I understand that this project also intersects with the Medical Humanities at UCI. Could you tell us a bit about what that means?

The Medical Humanities is an exciting new interdisciplinary initiative at UCI that focuses on integrating the study of medicine (in all its forms and applications) with aspects of the humanistic disciplines. The medical school at UCI already has a medical humanities and arts program for medical students. This new initiative, however, is oriented toward developing an undergraduate minor and perhaps a major in medical humanities. The idea is to get students (before they even enter medical school or go on to biomedical research) to begin thinking about how the practice of medicine benefits from the insights of the humanities and arts, and vice versa. I’m developing a course for Medical Humanities on art and medicine from the medieval through the modern periods. Over a single quarter, we’ll cover everything from anatomical illustrations in medieval Arabic Islamic treatises and Renaissance books to portraits of physicians in the early modern age; from caricatures of medical barbarism to traveling medical shows; from photos of medical students with cadavers to pictures of hysterics in the 19th century: you name it, we’ll probably deal with it. For more information about the initiative’s programs and future plans you can go to this link: http://medicalhumanities.uci.edu/.

Moving in a completely different direction, you’ve also been doing some work about the desert, right?

That’s right. Desert/Structure/Modernism is a very exciting collaborative research cluster that Jamie Nisbet (also in Art History) and I founded last year. The project is focused on interpreting and understanding the way in which the American desert landscape interacts with ideas about the built environment. Last year we hosted a fantastic conference down in UCI’s beautiful new Steele Burnand Desert Research Center in Borrego Springs.

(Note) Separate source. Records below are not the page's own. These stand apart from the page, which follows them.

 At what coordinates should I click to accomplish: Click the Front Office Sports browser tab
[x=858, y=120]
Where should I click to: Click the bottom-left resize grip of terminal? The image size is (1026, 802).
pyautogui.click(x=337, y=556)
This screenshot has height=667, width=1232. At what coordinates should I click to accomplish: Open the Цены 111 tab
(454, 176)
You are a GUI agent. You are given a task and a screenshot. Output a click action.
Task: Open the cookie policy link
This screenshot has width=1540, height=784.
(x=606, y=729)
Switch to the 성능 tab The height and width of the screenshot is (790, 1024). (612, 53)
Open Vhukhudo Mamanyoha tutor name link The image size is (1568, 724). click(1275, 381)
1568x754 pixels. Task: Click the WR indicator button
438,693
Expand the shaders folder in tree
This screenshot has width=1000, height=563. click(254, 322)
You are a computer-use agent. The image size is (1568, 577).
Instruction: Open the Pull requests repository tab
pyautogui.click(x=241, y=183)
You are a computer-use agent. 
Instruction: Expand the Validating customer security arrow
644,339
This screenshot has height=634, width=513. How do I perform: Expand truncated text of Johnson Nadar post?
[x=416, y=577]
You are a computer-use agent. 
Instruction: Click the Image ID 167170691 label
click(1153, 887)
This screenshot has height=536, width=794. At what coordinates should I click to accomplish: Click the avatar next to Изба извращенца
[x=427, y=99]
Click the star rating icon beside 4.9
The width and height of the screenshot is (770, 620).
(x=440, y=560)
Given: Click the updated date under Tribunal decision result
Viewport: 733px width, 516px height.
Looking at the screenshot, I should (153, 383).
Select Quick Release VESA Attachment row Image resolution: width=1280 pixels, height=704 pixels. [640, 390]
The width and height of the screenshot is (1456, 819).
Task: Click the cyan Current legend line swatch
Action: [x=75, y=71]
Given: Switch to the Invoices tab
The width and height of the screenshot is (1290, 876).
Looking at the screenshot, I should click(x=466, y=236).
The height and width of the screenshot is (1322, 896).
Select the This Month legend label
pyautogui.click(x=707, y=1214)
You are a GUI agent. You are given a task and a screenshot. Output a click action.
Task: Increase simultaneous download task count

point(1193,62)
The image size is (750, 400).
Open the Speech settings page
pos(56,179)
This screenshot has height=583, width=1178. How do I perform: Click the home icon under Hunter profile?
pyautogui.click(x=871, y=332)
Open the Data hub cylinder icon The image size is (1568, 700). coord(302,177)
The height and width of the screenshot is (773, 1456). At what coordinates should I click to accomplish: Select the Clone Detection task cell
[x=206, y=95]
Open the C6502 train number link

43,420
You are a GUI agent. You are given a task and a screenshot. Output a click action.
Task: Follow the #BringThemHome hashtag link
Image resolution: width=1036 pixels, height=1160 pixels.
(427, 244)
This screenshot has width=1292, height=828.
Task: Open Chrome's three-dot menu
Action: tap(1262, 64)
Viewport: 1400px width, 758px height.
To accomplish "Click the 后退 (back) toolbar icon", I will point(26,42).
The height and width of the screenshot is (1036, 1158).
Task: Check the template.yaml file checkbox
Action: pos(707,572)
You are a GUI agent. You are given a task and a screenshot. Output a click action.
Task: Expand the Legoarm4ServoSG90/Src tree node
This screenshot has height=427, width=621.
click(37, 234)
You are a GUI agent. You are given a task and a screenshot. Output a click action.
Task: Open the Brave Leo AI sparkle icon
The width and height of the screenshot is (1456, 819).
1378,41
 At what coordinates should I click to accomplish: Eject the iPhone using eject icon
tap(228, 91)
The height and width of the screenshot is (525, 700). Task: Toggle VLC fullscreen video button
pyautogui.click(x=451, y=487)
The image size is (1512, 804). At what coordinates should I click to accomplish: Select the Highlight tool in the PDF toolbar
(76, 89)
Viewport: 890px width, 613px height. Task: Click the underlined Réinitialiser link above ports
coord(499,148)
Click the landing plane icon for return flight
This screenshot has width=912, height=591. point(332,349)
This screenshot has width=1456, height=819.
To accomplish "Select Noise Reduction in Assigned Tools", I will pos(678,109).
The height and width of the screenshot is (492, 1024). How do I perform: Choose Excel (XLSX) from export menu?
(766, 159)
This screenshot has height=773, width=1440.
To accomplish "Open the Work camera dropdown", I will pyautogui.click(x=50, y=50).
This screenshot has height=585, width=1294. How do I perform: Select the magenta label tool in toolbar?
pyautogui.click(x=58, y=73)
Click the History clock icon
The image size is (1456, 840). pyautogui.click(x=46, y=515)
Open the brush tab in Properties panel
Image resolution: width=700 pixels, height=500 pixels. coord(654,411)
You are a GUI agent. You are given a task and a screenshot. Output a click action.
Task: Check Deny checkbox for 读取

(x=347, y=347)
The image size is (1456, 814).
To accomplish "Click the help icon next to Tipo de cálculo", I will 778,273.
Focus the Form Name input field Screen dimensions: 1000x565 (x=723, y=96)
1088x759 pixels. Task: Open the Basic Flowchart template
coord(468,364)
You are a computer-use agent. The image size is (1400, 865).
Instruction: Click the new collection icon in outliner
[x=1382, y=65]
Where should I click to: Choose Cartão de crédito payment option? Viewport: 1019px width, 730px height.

Discussion focused around how the desert has figured as a singular landscape in land art, film, post-apocalyptic discourses, and novels, intersecting with narratives of nuclear devastation, climate-change projections, and issues of modern survival. This year we are hosting a visit on UCI’s campus by Kim Stringfellow, an artist based in California who has done projects on the Salton Sea and Death Valley. I’m also very excited that we are funding three special desert-related art projects this coming year by UCI MFA students. While all are focused on desert-related themes, one of them will be an installation down in Borrego Springs, and will deal with bats and their response to light. How cool is that?

What courses are you most excited about teaching this year?

One class that I’m really passionate about this year is Art History 198 Art Under Attack which I’m teaching in fall quarter. With the recent assassination by ISIL of Khaled al-Asaad, the 82-year-old archaeologist who spent his life studying the ancient site of Palmyra, the whole world is becoming more aware of how much history and culture is being lost in war torn countries. In places like Syria, local people and scholars are desperate to protect objects and sites, not just because they represent a priceless heritage, but also because they are often tourist destinations and thus economic engines. My hope is to get our art history students thinking about what we, as art historians, might do to help scholars and communities protect or salvage ancient sites, while also addressing the tragic human costs that war and terrorism extract in these places. As part of the course, we are going to build an active website of the ten most endangered sites in the world with up-to-date links and information on lending assistance.